Baltic Way 2023 Shortlist

The set of equations given in the problem statement is Flensburgian precisely when $n$ is even or $n=1$.

To see that it is not Flensburgian when $n\ge 3$ is odd, notice that if $(a,b,c)$ satisfies the set of equations then so does $(-a,-b,-c)$. Hence, if there exists a single solution to the set of equations where all the variables are different then the set of equations cannot be Flensburgian. This is in fact the case, e.g., consider $(a,b,c)=\left(\frac{1}{2},\frac{2^{n-1}-1}{2^n},{\left(\frac{2^{n-1}-1}{2^{2n}}\right)}^{\frac{1}{n+1}}\right)$.

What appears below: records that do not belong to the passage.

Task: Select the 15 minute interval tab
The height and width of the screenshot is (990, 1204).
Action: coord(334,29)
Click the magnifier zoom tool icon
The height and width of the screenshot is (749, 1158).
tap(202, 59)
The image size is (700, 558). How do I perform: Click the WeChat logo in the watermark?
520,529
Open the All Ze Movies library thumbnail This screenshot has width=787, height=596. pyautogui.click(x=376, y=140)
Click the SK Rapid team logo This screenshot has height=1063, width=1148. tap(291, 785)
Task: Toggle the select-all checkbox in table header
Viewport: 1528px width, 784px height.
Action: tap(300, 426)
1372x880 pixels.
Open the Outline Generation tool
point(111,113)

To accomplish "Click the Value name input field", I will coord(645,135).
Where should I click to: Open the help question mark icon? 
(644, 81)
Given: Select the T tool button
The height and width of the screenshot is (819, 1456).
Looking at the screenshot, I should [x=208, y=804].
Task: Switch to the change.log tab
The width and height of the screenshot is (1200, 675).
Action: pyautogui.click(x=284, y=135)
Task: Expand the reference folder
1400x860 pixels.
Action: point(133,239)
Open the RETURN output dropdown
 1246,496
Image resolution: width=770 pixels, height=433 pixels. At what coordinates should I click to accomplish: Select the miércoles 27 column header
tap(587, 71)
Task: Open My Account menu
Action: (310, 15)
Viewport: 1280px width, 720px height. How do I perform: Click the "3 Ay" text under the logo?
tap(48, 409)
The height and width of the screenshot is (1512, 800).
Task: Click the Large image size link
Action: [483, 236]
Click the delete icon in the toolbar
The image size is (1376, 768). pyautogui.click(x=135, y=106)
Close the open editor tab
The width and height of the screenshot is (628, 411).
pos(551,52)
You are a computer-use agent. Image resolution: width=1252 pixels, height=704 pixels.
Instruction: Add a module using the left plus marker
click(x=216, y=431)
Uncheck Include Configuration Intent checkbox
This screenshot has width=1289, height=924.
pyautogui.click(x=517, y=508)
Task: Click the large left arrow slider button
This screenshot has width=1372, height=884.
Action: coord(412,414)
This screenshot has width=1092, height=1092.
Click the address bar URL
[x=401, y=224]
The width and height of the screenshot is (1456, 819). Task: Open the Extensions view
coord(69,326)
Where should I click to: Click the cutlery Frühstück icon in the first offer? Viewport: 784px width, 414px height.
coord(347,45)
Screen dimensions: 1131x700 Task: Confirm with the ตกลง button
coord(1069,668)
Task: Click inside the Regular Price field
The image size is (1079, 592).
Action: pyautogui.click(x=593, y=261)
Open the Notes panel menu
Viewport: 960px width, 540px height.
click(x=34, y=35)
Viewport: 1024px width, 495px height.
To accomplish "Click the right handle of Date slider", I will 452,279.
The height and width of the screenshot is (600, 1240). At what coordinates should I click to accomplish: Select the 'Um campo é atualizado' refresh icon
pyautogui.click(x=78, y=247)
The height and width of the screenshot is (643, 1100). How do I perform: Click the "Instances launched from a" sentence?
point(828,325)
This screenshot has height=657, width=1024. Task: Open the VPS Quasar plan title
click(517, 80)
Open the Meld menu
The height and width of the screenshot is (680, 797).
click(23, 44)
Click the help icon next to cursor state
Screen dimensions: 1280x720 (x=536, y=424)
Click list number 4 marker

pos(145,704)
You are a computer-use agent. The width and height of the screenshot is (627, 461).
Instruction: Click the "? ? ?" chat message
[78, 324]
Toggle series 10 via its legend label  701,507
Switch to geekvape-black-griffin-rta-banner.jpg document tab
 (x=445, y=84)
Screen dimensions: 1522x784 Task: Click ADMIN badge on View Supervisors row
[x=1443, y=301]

If $n=1$ from the first equation we know $b=0$. But then from the second equation it follows $c=0$. Hence, there cannot be any solution with pairwise different variables $a,b,c$. Therefore, the set of equations is Flensburgian for $n=1$.

The rest of the solution is dedicated to prove that the set of equations is indeed Flensburgian when $n$ is even.

The first equation yields $b=a-a^n\le a$, since $a^n\ge 0$ when $n$ is even. The inequality is strict whenever $a\ne 0$ and the case $a=0$ implies $b=0$, i.e. $a=b$, which we can disregard. Substituting the relation $b=a-a^n$ into the second equation yields $$\begin{gathered} 0=c^{n+1}+(a-a^n{)}^2-a(a-a^n)=c^{n+1}+a^{2n}-a^{n+1},\text{ i.e. } \\ {c}^{n+1}=a^{n+1}-a^{2n}<a^{n+1} \end{gathered}$$ since we can disregard $a=0$ and $2n$ is even. Since $n+1$ is odd, the polynomial $x^{n+1}$ is strictly increasing, implying that $c<a$. Hence, when $n$ is even, all solutions of the set of equations where $a,b,c$ are pairwise different satisfy $a>b$ and $a>c$.